Figure 3. AMPK inhibitor, Compound C, abolishes the lymphocyte-facilitation of tight junction assembly.

(a) Representative pictures of ZO-1 relocation to cell–cell junctions in MDCK cells cultured alone and co-cultured with lymphocytes, with or without the AMPK inhibitor, Compound C, (A. MDCK; B. Co-culture; C. Co-culture+Compound C; D. Co-culture+DMSO) at various time points (0h, 0.5h, 1h, 2h) after calcium switch. (Scale bar: 30 µm). (b) Quantification of ZO-1 relocation to cell–cell junctions (length of ZO-1/cell (µm)) in MDCK cells cultured alone and co-cultured with lymphocytes, with or without AMPK inhibitor, Compound C, at various time points (0h, 0.5h, 1h, 2h) after calcium switch. The asterisks denote significant differences detected in (C) Co-culture+Compound C vs. (D) Co-culture+DMSO by Student's t test (*, p<0.05; **, p<0.01).

Figure 4. shRNA-mediated AMPK knockdown inhibits the lymphocyte-facilitation of tight junction assembly.

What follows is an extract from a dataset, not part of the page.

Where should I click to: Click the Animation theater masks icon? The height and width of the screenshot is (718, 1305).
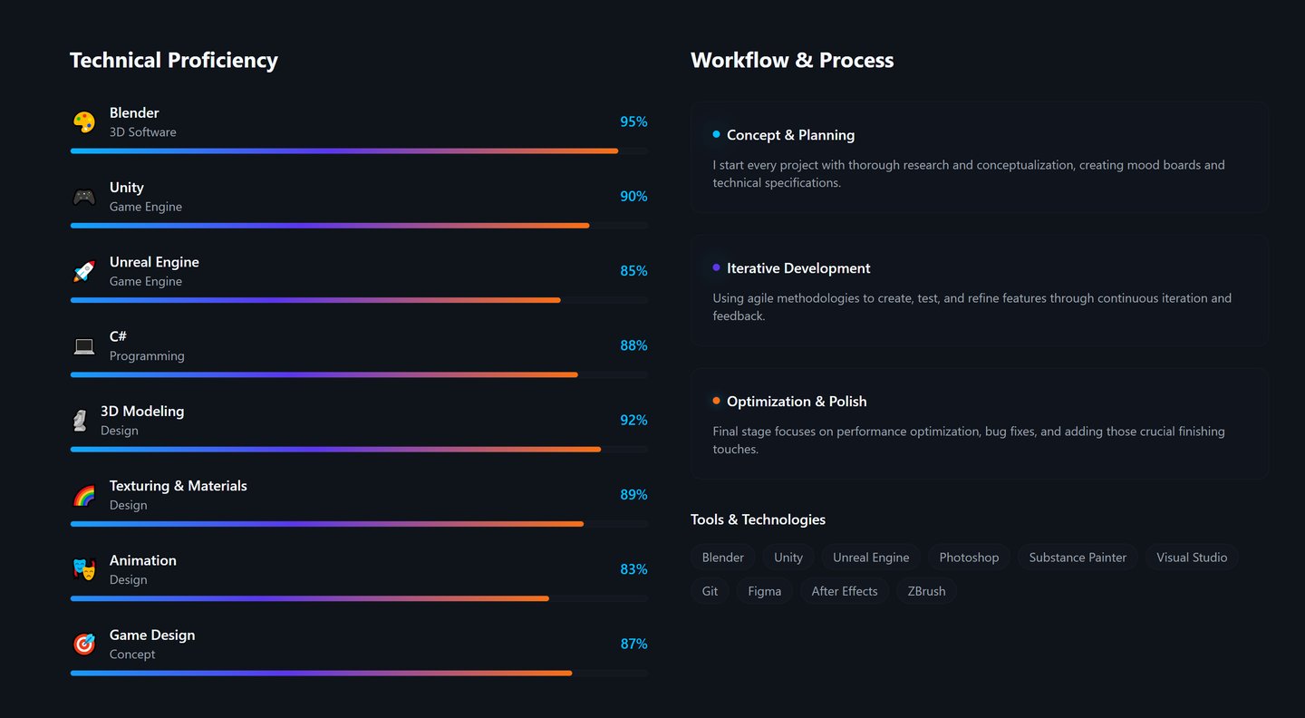click(x=84, y=569)
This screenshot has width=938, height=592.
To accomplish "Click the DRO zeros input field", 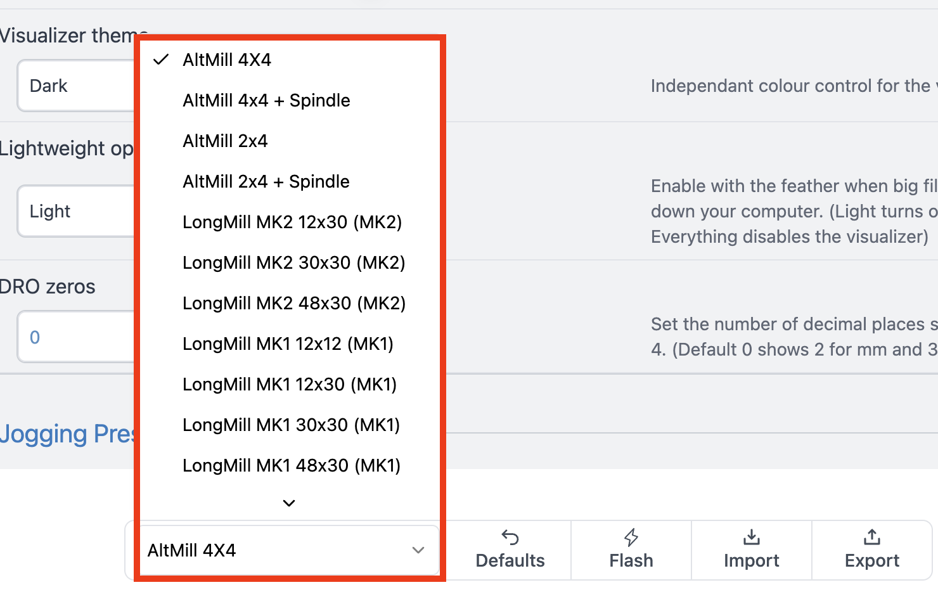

(a) Representative pictures of ZO-1 relocation to cell–cell junctions in (A) Vector control cells; (B) Co-cultured vector control cells; (C) shRNA AMPK cells and (D) Co-cultured shRNA AMPK cells at various time points (0h, 1h, 2h, 3h) after calcium switch. (Scale bar: 30 µm). (b) Quantification of ZO-1 relocation to cell–cell junctions (length of ZO-1/cell (µm)) in culture conditions as indicated in (a) at various time points (0h, 1h, 2h, 3h) after calcium switch. The asterisks denote significant differences detected in (B) co-cultured vector control cells vs. (D) co-cultured shRNA AMPK cells by Student's t test (*, p<0.05; **, p<0.01).